Dataset entries

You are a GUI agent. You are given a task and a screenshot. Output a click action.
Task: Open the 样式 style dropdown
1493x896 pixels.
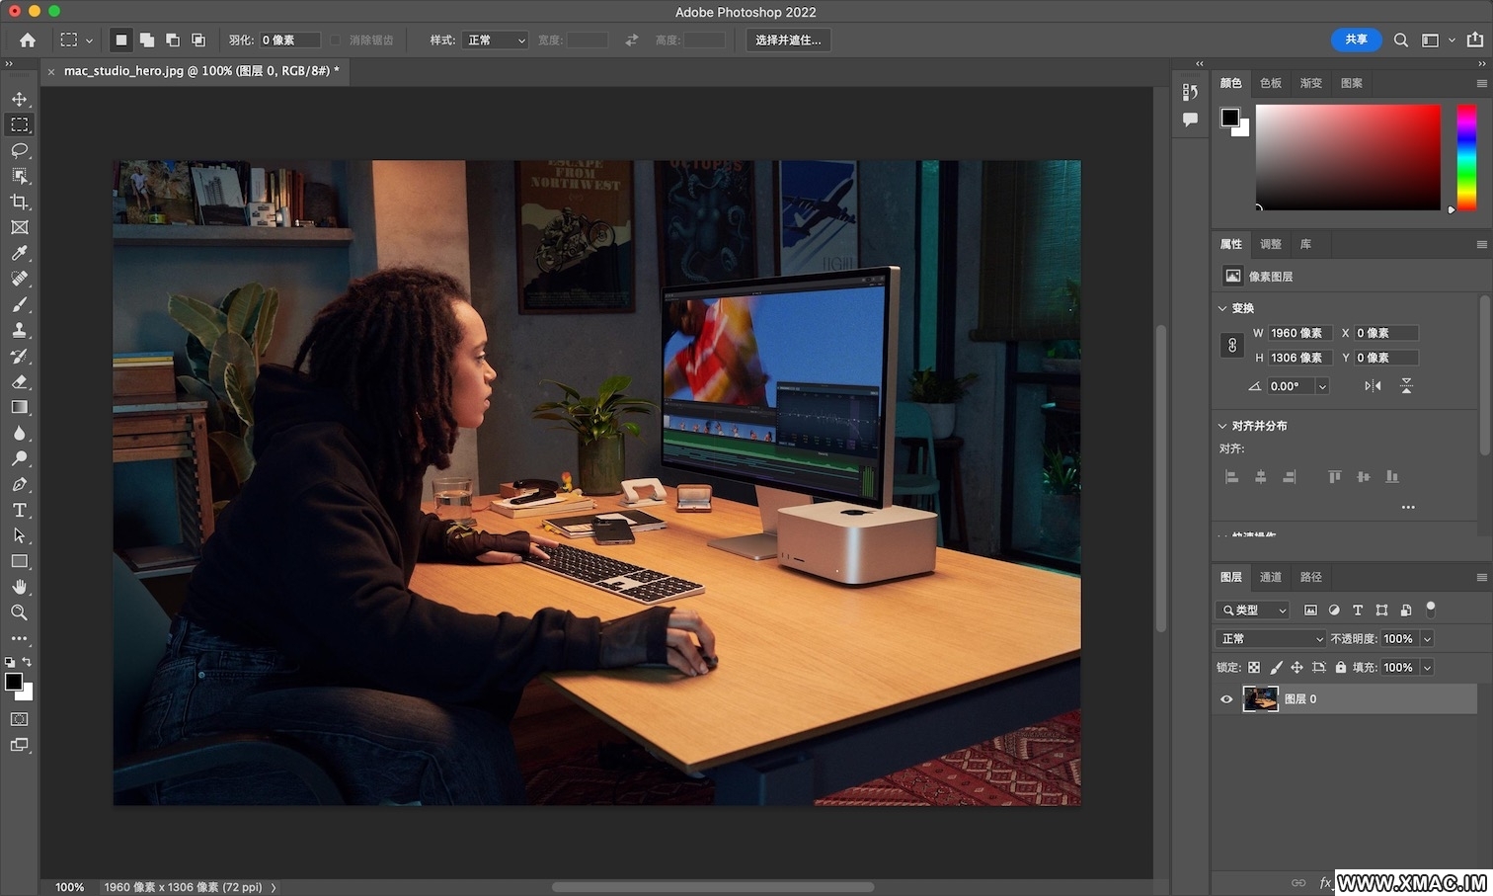(x=496, y=41)
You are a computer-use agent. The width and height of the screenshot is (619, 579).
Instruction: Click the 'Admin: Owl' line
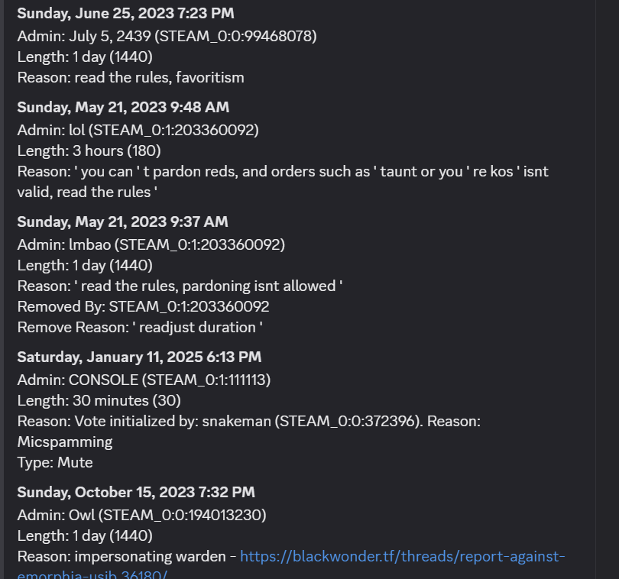[141, 516]
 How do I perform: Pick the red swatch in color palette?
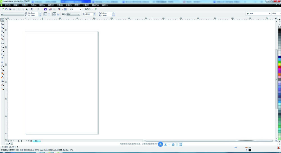point(279,67)
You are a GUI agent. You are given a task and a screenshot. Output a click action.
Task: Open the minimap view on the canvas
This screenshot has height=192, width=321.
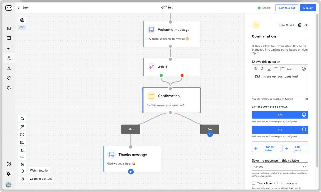[x=22, y=142]
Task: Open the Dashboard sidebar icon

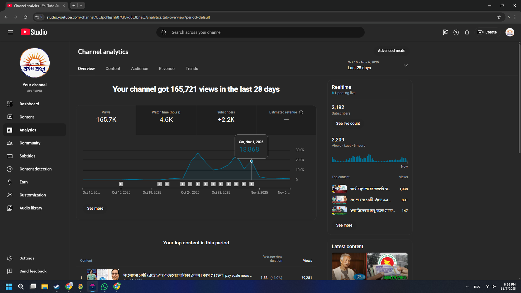Action: (10, 104)
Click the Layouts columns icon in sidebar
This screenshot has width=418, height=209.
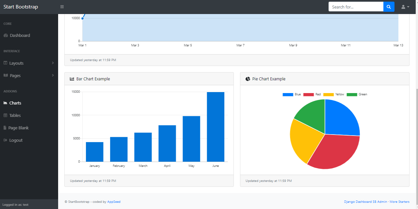point(6,63)
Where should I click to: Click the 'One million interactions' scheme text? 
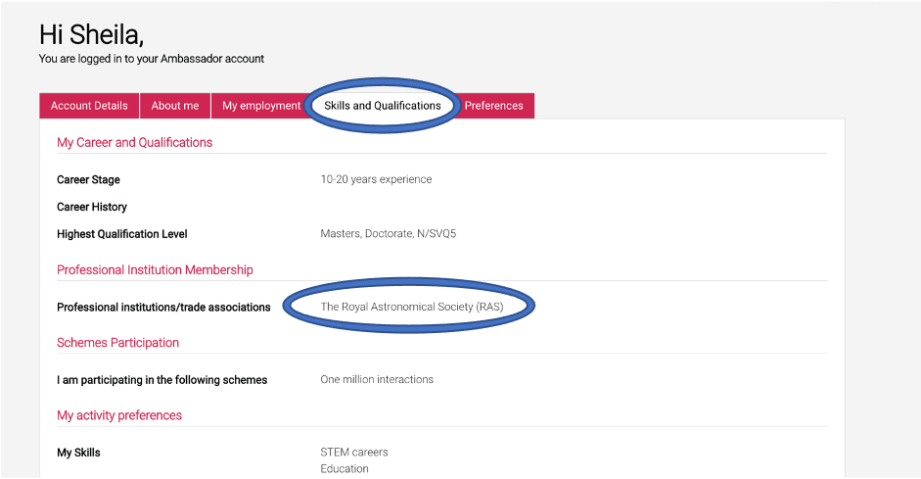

Activity -
Transcribe the whole of the data exactly, minus any pictures.

Solution below -
You are a GUI agent. You are given a task and a screenshot. Output a click action.
Task: Open the 样式 style dropdown
1493x896 pixels.
(x=496, y=41)
You are a computer-use agent. The width and height of the screenshot is (619, 579).
Instruction: Click the 'Admin: Owl' line
[141, 516]
 How do I perform: Pick the red swatch in color palette?
point(279,67)
You are a GUI agent. You are given a task and a screenshot. Output a click action.
Task: Open the minimap view on the canvas
This screenshot has height=192, width=321.
[x=22, y=142]
Task: Open the Dashboard sidebar icon

Action: (10, 104)
Click the Layouts columns icon in sidebar
This screenshot has width=418, height=209.
point(6,63)
Where should I click to: Click the 'One million interactions' scheme text? 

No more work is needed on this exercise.